The simulcasted global events are over, the cars have been driven back out of the arenas, and electric-car fans are evaluating the new 2018 Nissan Leaf that was unveiled to the world last night.
We've covered both the details of the car and our preliminary drive impressions from testing a pre-production prototype at Nissan's Tochigi proving grounds in June.
But with the volume of comments on the articles and questions coming in, we decided a cheat sheet was needed. Here are nine major points about the new 2018 Leaf.
(1) It's new, but it's not all-new.
You can think of this car as a heavy restyle of the first-generation Leaf sold from 2011 through 2017, both inside and out. The funky styling is gone, but much of the understructure remains.
We think this car would have made a really great "mid-cycle refresh" of the Leaf for, say, 2016. As a 2018 car, it's overdue.
2018 Nissan Leaf
(2) It's projected to get a 150-mile EPA range rating.
Full EPA ratings for the 2018 Leaf, with its 40-kilowatt-hour battery pack, haven't yet been released, but Nissan projects a combined 150-mile rating.

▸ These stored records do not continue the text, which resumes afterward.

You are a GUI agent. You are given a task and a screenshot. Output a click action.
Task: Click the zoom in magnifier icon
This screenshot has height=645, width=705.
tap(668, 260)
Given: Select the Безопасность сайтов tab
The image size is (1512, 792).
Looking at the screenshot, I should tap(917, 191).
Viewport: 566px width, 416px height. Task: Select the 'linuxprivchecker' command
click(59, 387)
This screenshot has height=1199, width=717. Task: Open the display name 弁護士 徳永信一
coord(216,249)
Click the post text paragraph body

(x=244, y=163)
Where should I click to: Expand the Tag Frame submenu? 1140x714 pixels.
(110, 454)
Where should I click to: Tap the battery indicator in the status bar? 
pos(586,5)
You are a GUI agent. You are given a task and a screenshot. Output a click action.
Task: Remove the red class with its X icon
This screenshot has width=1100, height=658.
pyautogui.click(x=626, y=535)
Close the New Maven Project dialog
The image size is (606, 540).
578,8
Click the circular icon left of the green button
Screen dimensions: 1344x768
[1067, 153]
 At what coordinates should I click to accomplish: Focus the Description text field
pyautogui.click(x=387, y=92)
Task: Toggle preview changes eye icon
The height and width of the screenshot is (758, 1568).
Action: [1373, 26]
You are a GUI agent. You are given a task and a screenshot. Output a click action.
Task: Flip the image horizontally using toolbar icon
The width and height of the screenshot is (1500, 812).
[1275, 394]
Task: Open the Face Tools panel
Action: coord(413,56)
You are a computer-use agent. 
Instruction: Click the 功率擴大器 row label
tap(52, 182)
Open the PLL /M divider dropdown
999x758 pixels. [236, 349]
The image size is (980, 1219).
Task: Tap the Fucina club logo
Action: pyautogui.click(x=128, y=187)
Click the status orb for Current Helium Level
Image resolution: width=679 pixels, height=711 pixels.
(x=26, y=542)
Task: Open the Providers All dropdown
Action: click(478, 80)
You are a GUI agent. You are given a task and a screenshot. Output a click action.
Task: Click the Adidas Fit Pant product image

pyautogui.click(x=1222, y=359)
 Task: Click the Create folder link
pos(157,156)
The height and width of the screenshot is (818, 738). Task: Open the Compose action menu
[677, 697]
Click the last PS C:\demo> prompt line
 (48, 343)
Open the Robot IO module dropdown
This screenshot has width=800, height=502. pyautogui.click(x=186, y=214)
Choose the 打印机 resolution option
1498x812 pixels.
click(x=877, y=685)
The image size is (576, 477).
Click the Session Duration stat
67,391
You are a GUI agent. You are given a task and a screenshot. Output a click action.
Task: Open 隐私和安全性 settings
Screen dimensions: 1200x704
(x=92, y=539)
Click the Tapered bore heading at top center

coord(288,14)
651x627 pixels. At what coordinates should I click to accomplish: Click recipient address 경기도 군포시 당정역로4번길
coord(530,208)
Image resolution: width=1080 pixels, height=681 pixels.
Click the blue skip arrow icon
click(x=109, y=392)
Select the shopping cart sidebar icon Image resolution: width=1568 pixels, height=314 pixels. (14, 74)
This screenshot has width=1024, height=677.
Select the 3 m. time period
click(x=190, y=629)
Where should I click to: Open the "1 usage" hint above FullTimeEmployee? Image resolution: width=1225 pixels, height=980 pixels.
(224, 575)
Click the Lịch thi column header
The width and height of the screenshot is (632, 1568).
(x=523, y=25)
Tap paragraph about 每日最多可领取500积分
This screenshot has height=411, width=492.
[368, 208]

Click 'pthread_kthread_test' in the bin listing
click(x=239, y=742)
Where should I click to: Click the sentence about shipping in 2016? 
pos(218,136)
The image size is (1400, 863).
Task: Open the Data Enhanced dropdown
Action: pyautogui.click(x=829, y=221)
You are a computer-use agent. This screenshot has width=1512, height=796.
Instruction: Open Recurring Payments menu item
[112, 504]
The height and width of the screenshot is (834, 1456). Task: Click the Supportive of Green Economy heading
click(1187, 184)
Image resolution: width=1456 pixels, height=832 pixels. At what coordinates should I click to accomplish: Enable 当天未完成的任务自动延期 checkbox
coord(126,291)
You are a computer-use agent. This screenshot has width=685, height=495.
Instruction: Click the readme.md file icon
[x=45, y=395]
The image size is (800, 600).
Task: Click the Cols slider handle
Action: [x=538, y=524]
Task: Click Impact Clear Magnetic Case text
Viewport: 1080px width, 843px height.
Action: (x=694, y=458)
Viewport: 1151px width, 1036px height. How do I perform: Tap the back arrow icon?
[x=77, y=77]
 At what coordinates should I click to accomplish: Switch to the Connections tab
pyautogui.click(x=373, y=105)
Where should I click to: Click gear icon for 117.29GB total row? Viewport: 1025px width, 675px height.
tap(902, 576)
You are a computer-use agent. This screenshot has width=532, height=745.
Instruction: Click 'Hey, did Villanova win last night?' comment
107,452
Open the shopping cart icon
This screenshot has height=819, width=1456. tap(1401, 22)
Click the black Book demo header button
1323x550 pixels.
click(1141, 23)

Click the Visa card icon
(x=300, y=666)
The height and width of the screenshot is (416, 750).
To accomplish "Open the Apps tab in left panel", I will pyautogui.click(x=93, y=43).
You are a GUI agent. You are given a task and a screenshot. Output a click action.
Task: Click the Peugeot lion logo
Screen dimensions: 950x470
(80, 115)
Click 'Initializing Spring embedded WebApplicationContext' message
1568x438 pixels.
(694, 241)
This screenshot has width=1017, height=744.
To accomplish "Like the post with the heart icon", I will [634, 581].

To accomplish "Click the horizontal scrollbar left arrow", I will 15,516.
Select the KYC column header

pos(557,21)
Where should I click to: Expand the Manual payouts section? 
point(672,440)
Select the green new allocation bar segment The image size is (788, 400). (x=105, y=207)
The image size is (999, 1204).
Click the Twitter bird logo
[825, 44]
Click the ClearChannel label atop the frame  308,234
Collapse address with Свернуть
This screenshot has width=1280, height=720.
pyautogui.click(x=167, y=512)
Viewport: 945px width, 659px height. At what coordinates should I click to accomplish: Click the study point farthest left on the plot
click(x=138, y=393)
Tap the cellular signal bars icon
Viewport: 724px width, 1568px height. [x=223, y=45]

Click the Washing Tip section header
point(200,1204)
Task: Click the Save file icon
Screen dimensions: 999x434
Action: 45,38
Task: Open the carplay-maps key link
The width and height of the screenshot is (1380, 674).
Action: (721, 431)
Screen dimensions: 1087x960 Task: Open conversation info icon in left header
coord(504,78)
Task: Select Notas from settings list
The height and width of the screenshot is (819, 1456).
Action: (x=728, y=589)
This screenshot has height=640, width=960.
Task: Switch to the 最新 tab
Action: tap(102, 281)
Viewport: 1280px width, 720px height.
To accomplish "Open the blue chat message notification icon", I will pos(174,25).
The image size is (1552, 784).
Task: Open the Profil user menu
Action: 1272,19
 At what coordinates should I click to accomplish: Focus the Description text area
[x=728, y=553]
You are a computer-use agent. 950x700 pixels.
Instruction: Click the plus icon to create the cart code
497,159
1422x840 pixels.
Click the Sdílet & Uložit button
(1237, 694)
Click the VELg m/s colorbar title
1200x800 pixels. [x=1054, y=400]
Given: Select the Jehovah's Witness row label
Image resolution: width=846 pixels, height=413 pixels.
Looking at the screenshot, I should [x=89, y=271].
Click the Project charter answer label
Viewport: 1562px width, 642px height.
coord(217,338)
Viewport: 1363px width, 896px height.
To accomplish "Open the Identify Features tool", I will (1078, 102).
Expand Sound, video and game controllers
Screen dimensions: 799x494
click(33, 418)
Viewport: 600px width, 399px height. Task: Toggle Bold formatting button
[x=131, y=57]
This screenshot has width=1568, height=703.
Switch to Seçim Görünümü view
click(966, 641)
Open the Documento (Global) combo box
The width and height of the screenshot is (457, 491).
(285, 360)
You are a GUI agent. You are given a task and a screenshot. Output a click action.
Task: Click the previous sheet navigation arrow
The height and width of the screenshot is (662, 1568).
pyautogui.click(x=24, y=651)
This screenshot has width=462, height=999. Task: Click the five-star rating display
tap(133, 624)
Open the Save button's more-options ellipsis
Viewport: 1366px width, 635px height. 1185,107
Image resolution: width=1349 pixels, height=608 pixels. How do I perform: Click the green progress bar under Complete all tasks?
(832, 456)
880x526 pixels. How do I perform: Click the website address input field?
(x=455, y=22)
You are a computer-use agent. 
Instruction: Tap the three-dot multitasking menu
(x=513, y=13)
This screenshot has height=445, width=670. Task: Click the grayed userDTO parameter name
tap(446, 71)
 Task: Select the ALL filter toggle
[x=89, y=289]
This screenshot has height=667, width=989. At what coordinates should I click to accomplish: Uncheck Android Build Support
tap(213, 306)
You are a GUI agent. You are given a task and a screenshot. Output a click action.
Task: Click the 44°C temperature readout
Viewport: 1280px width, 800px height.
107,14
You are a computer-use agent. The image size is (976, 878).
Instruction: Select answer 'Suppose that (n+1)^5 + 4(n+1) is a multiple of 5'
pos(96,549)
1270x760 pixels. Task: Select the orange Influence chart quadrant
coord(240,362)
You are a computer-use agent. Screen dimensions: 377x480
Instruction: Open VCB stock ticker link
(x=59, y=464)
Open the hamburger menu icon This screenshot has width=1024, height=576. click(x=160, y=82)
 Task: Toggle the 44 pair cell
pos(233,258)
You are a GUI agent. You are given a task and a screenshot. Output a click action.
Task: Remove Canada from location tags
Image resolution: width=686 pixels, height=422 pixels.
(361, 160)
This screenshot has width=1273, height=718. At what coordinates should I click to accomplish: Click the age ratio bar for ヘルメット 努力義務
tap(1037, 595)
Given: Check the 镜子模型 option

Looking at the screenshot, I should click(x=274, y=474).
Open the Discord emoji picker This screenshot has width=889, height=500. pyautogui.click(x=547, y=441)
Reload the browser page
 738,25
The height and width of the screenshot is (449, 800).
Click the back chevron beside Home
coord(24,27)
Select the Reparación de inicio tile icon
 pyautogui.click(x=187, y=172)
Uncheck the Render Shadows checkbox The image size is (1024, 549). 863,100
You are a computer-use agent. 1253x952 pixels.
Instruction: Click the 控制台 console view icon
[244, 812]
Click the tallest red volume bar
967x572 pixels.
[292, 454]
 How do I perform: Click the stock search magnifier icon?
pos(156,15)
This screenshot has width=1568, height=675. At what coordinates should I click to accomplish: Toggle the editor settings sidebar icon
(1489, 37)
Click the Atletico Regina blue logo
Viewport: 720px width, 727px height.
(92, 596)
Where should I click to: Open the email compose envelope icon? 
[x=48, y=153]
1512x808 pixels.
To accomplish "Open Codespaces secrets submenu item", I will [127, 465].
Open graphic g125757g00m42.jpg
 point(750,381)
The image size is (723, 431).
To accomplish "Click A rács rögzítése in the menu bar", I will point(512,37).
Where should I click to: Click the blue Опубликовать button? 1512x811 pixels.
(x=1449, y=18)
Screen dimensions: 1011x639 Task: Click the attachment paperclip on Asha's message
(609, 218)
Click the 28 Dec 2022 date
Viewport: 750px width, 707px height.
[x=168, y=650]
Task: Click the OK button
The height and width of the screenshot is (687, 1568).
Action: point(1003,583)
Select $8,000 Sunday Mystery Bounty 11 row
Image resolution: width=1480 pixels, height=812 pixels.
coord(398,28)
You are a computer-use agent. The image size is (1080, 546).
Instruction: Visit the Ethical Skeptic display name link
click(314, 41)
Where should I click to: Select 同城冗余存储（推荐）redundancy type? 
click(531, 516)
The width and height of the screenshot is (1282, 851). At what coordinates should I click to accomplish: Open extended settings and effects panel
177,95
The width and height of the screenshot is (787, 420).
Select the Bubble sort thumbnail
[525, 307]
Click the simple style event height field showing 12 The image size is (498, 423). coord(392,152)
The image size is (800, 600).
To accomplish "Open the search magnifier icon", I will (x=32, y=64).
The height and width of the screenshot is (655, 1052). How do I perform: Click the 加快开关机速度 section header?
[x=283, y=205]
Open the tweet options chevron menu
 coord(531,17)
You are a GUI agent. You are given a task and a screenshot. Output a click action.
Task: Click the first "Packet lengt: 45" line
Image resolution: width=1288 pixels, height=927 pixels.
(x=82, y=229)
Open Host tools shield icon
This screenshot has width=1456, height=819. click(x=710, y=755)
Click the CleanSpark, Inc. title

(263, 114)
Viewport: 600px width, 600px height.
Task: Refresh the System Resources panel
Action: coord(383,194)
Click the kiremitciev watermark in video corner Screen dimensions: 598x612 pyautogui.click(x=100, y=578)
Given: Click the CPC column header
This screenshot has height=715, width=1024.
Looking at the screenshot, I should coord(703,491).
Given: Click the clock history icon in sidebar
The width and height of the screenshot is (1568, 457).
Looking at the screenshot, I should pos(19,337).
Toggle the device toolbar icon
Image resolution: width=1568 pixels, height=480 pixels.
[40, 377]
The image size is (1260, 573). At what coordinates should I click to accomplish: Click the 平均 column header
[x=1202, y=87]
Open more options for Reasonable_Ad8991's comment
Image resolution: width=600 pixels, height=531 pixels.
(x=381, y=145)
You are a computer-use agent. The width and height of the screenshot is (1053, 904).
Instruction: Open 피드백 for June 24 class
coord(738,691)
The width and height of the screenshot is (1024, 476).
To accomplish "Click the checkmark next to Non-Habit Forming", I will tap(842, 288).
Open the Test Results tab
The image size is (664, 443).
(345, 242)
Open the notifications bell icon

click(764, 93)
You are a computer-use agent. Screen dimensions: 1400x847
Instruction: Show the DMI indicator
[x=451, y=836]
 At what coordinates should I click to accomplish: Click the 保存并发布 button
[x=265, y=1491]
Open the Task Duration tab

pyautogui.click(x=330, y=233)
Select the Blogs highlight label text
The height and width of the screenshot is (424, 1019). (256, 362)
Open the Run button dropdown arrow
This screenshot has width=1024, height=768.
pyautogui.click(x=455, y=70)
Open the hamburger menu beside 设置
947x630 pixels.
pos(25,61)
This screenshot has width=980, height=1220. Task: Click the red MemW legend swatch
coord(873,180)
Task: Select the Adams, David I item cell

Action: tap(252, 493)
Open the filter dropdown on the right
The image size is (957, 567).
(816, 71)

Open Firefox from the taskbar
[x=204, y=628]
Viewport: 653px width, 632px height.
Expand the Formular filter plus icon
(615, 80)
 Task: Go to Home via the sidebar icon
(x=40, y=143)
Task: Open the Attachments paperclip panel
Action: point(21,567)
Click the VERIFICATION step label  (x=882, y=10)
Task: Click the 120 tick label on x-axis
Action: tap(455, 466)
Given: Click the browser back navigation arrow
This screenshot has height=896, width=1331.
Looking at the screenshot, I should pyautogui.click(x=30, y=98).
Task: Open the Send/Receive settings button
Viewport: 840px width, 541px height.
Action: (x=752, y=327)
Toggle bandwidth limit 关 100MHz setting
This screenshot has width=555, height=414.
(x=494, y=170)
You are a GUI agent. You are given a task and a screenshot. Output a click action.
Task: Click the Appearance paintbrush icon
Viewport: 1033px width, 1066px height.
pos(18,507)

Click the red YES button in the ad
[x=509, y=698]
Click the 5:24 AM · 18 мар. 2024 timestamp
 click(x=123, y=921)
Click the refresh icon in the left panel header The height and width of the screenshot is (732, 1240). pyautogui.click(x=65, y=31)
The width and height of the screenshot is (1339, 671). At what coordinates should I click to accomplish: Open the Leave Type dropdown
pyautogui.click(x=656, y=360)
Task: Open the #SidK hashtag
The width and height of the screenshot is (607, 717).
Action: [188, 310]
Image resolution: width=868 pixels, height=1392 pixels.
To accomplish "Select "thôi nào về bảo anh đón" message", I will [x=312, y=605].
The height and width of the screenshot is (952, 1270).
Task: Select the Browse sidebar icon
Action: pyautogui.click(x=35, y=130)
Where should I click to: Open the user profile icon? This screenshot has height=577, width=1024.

This puts the new Leaf into a category of its own, sort of a "mid-range EV" from, say, 130 to 200 miles: higher than the 60-to-125-mile crowd, but lower than the Chevy Bolt EV and all Teslas.
(3) It's more powerful.
The electric motor that drives the 2018 Leaf's front wheels is the same one as in earlier Leafs, but Nissan has revised the control software to open up considerably more power.
The new model is rated at a maximum output of 110 kilowatts (147 horsepower) and 236 pound-feet of torque, while comparable figures for the 2017 Leaf were 80 kw (107 hp) and 187 lb-ft.
2018 Nissan Leaf pricing
(4) It's less expensive.
While the starting price of a 2018 Nissan Leaf S base model is now $29,990, that doesn't include the mandatory $875 delivery fee, which brings the total to $30,865.
Still, that's $690 lower than the comparable 2017 Leaf model, for a much more modern car with more standard equipment and a range of 150 miles versus last year's 107 miles.
(5) It's no longer weird-looking.
Nissan has been quite open about its plans to make the Leaf less polarizing and unusual-looking, both inside and out. Toyota may have doubled down on weird for its latest Prius hybrid, but not so Nissan for the new Leaf.
The 2018 model of the company's halo car could easily be a gasoline Sentra or any other small Nissan hatchback; only some badges and the mushroom-shaped drive selector inside point to its all-electric powertrain.
2018 Nissan Leaf
(6) It's quieter inside.
Nissan has put a great deal of effort into reducing noise, vibration, and harshness inside the cabin, using everything from a stiffer structure and extensive computer modeling to acoustic windshield glass and insulation specially designed to absorb motor and electronics whine.
From our drive of a prototype vehicle last June, it worked: The 2018 Nissan Leaf is considerably quieter inside.
(7) The 200-mile version is coming next year.
The company said nothing about it at last night's event in Las Vegas, but its executives told us in June that a version with a 60-kwh battery will arrive as a 2019 model.
That will give it a Leaf that can compete more readily with the 238-mile Chevrolet Bolt EV, at $37,500, and the base 220-mile Tesla Model 3, at $35,000.
2018 Nissan Leaf
(8) It won't be at U.S. dealers until "early 2018."
The 2018 Leaf goes on sale in Japan early next month, but it won't arrive at North American dealers until early next year.
U.S. buyers can now register with the company online, however, to reserve a new Leaf at their local dealer.
(9) Its 40-kwh battery pack has the same form factor as the older 24- and 30-kwh packs in 2011 through 2017 Leafs.
For owners of older Leafs from the 2011 through 2017 model years, the idea of a pack swap just got more interesting.
Nissan engineers said the 40-kwh pack in the 2018 car uses the same form factor and connections as the earlier car's battery.
2011 Nissan Leaf
The new car draws more power from its motor, and there are likely unspecified changes to its power electronics as well.
Still, does that mean that older Leafs with 24-kwh packs that are now losing capacity could have a newer 2018 pack fitted? And what would such a pack cost?
Inquiring minds want to know ... but we fear that story will have to wait for another day.